Related: Letterman’s Top 10 Weirdest and Most Wonderful Sketches

Like so many Letterman fans, I got hooked via the music, back when late-night talk shows were something only parents watched. I tuned in to see R.E.M. and X in 1983, unable to believe my eyes that somebody was letting them just plug in and play on TV. R.E.M.’s first Letterman gig was the Beatles-on-Ed Sullivan for Eighties rock kids — simple details like the “Love Tractor” sticker on Peter Buck’s guitar or Mike Mills’ English Beat t-shirt seemed to define a way of life. And it worked because Dave was the guy in the suit; a key part of his genius was he never tried to compete with his guests hipness-wise, so his confidence put them at ease. (No painful-to-behold air-guitar faces for Dave.)

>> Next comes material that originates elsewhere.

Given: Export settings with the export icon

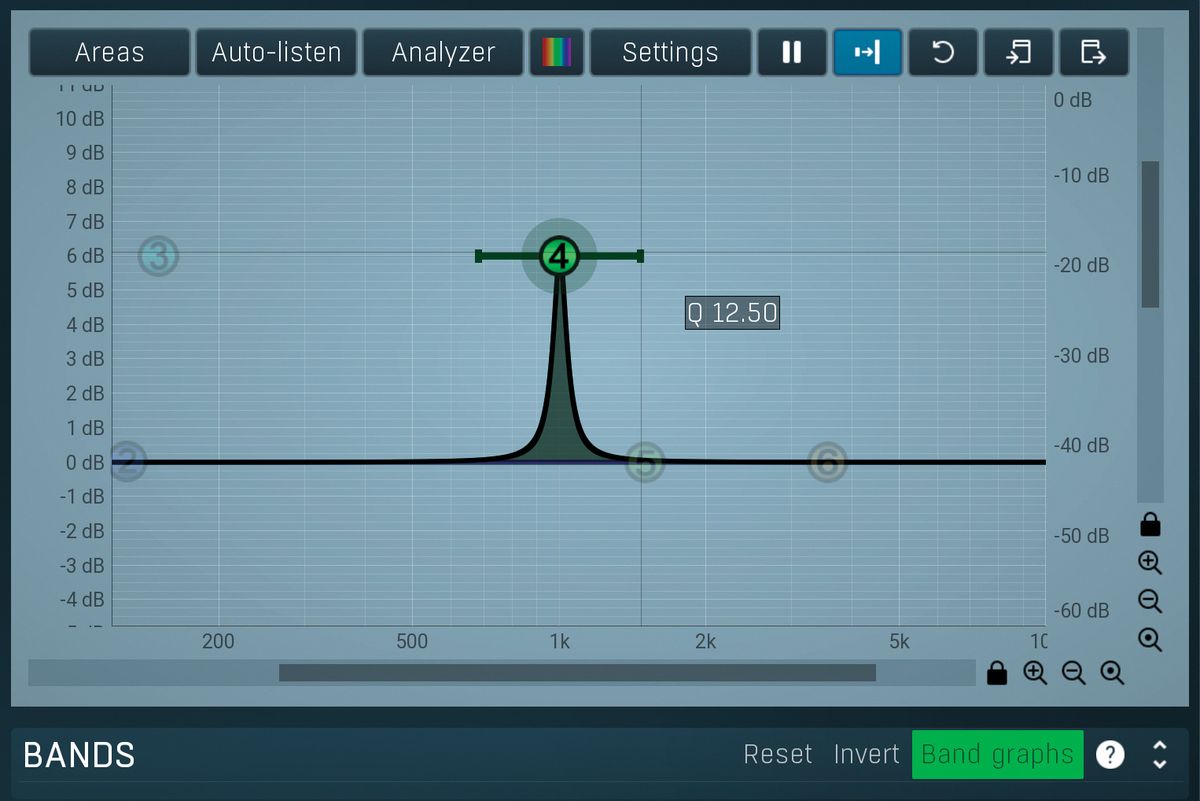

Last night he saved some of his most moving words for his friend and muse Paul Shaffer, whose Eighties TV commercial for Rolling Stone was as funny as any Letterman bit. (When Key and Peele visited the US office a couple of years ago, this ad was all they wanted to talk about — they both kept singing Paul’s jingle.)

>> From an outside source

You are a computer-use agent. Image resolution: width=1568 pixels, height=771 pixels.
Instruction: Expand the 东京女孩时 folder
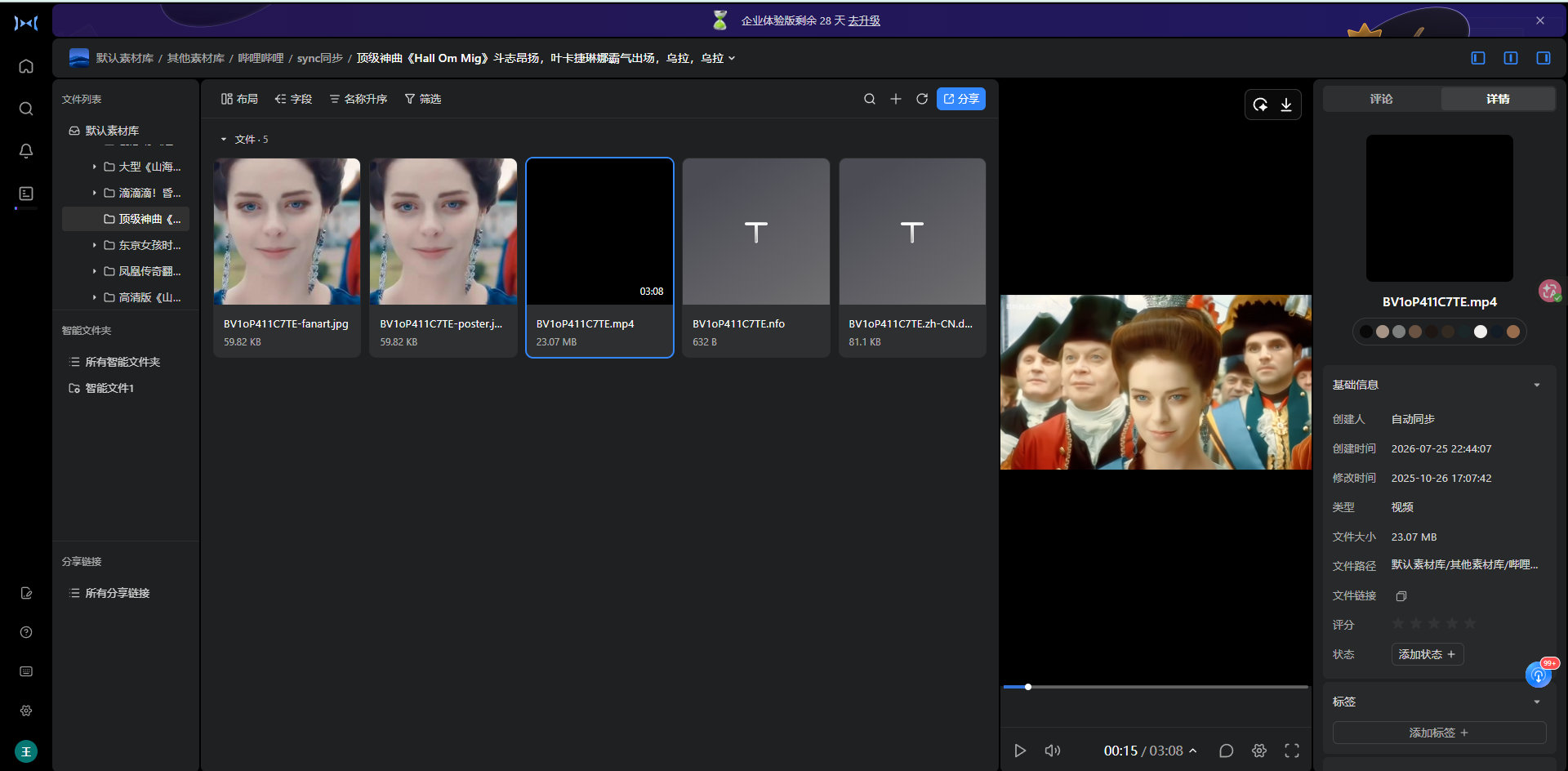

“A pretty high percentage of those shows absolutely sucked,” Dave crowed at the end, before getting surprisingly serious with the words, “Save a little for my funeral.” That joke audibly bombed with the studio audience — they were clearly not in the mood to contemplate such a thing, and neither was anyone else. He introduced Dave Grohl and company with one final “Thank you and goodnight” — but he didn’t return afterwards for a final wave or walk-off. By the time the Foo Fighters stopped playing, Dave had probably already slipped out of the building. A fitting way for him to go: He really did stop when he said when. And sentimental as he got about it, the now-former Late Show host seemed less impressed than anyone at his own finale. But as for the rest of us Letterman fans, all we can do is quote the immortal word of the late great Farrah: Wow. Thanks, Dave.